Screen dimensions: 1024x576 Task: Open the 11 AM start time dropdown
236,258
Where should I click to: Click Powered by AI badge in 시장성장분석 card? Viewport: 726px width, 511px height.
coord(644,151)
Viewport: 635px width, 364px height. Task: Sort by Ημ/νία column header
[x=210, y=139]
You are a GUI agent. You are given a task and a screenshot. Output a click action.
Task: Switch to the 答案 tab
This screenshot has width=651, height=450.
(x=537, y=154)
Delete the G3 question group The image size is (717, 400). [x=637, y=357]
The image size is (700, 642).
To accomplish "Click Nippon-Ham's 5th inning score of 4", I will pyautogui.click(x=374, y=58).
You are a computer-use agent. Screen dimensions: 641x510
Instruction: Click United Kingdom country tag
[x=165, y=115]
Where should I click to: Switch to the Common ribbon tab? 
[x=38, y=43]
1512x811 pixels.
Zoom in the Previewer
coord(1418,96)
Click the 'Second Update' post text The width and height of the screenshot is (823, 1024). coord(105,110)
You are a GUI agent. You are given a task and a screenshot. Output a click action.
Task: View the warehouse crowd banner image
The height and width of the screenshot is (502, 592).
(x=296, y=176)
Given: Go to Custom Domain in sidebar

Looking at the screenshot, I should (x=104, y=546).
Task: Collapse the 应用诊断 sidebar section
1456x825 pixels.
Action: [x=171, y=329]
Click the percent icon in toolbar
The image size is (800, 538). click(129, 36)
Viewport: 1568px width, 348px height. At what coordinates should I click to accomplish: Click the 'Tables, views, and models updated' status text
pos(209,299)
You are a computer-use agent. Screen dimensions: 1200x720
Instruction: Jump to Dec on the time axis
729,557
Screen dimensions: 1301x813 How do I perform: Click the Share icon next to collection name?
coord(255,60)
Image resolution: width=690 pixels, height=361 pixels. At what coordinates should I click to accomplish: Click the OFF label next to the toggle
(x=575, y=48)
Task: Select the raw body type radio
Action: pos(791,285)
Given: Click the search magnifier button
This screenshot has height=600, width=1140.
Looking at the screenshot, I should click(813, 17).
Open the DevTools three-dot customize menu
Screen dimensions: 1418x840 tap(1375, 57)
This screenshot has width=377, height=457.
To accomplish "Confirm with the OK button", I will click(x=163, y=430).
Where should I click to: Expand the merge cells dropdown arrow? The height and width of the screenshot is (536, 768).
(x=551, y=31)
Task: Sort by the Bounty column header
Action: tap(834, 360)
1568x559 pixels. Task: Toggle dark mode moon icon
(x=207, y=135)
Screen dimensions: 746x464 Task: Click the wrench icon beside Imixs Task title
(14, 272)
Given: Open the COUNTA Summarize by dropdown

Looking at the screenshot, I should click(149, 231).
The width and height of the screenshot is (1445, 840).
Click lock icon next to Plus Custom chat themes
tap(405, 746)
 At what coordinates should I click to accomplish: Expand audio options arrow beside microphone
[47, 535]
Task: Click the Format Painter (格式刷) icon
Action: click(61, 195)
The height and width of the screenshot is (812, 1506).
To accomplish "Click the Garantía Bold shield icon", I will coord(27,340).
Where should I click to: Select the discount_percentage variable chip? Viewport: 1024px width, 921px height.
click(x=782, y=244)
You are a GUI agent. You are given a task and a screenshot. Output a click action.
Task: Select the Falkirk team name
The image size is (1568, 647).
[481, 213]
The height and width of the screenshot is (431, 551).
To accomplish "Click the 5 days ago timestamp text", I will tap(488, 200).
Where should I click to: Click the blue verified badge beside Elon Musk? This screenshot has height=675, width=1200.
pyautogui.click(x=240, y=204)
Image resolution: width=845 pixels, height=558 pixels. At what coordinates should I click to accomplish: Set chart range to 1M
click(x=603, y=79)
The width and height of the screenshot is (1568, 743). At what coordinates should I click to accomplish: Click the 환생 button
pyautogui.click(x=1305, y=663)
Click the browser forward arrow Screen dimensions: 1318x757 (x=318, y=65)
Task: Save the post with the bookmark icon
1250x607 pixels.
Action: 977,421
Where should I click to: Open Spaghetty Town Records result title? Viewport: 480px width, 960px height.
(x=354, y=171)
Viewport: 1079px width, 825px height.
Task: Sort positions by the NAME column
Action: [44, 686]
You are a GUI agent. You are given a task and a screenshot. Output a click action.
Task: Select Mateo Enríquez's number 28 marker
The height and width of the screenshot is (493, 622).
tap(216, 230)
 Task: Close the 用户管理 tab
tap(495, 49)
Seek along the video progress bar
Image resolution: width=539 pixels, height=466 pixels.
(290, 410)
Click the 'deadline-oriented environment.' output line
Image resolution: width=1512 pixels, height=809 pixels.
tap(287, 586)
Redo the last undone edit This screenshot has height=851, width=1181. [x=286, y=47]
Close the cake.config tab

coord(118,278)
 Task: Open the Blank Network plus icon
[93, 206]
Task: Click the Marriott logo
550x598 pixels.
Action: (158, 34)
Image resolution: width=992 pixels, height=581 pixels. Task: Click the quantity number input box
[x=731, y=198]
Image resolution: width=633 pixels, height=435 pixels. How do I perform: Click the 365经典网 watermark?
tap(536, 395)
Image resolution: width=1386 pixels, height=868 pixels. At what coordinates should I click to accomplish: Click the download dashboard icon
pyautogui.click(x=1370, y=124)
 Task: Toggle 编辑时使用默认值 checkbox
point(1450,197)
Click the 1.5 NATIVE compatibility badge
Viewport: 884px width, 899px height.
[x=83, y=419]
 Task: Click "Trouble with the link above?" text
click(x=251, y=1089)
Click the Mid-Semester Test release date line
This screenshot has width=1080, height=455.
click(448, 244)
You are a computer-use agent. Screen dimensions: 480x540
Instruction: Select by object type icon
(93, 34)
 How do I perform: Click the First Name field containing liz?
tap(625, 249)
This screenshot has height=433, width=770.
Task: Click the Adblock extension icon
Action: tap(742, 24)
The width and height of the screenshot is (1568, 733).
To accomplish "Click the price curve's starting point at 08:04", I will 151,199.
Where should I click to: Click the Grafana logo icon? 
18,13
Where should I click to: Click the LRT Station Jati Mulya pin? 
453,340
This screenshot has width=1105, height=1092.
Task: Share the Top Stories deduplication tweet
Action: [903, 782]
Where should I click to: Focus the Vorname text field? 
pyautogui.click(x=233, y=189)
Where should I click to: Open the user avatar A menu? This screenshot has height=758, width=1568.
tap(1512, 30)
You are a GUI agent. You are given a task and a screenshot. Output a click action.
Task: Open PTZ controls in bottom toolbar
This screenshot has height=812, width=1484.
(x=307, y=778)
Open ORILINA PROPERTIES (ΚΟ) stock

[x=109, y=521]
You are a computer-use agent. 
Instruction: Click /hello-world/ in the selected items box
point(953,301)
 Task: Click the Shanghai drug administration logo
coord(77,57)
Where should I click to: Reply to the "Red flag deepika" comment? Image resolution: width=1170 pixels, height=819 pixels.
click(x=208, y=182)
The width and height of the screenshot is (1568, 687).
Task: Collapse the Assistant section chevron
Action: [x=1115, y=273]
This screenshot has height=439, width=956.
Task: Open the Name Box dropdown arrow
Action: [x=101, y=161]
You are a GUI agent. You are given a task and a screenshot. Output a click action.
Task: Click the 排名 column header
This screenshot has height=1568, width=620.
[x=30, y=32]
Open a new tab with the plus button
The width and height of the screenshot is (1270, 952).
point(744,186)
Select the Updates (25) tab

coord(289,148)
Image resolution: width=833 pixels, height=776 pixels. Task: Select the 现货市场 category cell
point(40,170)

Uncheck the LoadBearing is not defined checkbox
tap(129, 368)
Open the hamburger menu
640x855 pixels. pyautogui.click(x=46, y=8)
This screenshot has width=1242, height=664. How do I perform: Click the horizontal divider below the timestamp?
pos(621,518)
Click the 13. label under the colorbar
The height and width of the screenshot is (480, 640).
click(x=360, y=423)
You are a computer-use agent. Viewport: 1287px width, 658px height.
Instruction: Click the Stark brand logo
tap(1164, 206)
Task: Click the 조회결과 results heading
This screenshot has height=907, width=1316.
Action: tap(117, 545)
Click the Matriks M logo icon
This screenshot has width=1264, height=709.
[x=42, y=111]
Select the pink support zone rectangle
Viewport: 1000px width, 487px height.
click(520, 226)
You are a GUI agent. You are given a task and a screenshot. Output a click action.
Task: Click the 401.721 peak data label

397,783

⁂

■ **TASK STATEMENT**
Reproduce the lines of the records exactly, from the first one through the line that contains "Task: Switch to the 答案 tab".

■ **SOLVED PROBLEM**
Screen dimensions: 1024x576 Task: Open the 11 AM start time dropdown
236,258
Where should I click to: Click Powered by AI badge in 시장성장분석 card? Viewport: 726px width, 511px height.
coord(644,151)
Viewport: 635px width, 364px height. Task: Sort by Ημ/νία column header
[x=210, y=139]
You are a GUI agent. You are given a task and a screenshot. Output a click action.
Task: Switch to the 答案 tab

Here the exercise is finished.